By Rebecca Jefferis Williamson
July 26, 2017 (Alpine) -- Falconry – the sport of kings, can now be the sport of East County residents and others. Kirk Sellinger and Denise Disharoon operate an Alpine-based company called Sky Falconry that offers a basic falconry class plus a Hawk Walk.
They offer a chance to get up close to their birds of prey at two sites: in Alpine from October to May and at the Torrey Pines Gliderport in La Jolla from June to September.
The basic falconry lesson they offer provides the history of falconry, a chance to ask all the questions you want about Harris’ Hawks or Lanner Falcons, and a chance to put on the leather glove and have one of their collection of seven birds land on your hand, among other activities.
One of the surprises is the weight of the birds. In a recent falconry class, the guesses from the class were much higher than the 1-1/2, 2, or 2-1/2 lbs. that Sellinger said they weigh. What is their life expectancy? Sellinger said, “There is no straightforward answer.” Many factors come into play for raptors in the wild, including bobcats, coyotes, even other birds of prey. In addition, Disharoon noted, “They do get hit by cars, and insecticides have a profound effect on raptors.”
Falcons are not picky eaters. Per Disharoon, “They do not care if their prey is dead or alive when they eat it.” Small wonder those mice and rabbits run as fast as they can to get away if they sense that a falcon is nearby. Watching the raptor eat a mouse is a dietary aid for some. Me included. No need to eat for a few hours.
These birds primarily rely on their keen eyesight, says Disharoon, adding, “They could read a book two miles away.”
The bird of prey got close enough to my hair to have them quip, "You just got a new hairstylist."
Sellinger says, “They are exceptional at reading body language.”
Charles Winter of San Diego, brought his young son, Woody, to the class. “This is his fourth time. He asked to do it,” he said. “He must have seen it on a nature show.”
In addition to the falconry classes, Sky Falconry offers a Hawk Walk in Alpine, where according to their website, you can “put a glove on & free fly a bird of prey. Take an exciting interactive walk with a hawk. Observe the raptor in its natural habitat” including “amazing long flights & more.”
Sellinger and Disharoon are active in educating all about birds of prey. They have been TV, including Animal Planet and the BBC, among others.
“I did abatement at the Hotel del Coronado protecting hamburgers,” quipped Sellinger. More and more resorts use companies like theirs to protect their customers when they are dining on patios or outside the resort, since raptors help keep away the seagulls.

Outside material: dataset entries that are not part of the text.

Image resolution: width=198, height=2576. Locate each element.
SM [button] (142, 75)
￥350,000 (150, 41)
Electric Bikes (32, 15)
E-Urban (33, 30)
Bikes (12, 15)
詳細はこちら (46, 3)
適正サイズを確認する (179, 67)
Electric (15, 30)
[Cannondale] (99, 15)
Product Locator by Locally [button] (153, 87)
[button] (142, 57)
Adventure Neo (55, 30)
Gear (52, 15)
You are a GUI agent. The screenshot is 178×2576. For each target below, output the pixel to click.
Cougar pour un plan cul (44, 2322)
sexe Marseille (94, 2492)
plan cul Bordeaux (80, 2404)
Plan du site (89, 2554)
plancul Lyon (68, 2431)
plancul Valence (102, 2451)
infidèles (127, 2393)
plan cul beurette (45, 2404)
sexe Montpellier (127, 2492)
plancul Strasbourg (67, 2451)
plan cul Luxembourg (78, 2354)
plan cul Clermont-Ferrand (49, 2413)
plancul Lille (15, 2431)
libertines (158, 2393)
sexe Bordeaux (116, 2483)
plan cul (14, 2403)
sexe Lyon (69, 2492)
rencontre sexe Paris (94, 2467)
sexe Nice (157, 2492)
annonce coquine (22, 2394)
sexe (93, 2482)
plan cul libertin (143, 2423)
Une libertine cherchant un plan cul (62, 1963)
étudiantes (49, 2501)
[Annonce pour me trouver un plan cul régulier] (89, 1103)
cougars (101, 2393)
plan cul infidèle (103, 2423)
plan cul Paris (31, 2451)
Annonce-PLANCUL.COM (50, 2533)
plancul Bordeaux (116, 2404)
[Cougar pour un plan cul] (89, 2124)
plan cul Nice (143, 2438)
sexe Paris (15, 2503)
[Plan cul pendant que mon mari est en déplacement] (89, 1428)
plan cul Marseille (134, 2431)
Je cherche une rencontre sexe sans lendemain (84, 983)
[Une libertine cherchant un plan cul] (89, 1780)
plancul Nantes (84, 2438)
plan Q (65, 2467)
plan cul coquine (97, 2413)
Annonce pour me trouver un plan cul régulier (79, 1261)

So how did the couple get into their unusual occupation?
Selllinger traveled internationally from the Galapagos to Antarctica and filmed nesting areas, developing a fascination with birds, according to the Sky Falconry website. In 2010 he realized his dream of becoming a falconer. He also began flying with his bird in a paraglider, an activity known as parahawking.
Disharoon's love of birds goes back to her childhood. Travels to Latin America provided opportunities to see predatory birds in their own environment. Her love of working with raptors and teaching brought her to Sky Falconry with her partner, Sellinger.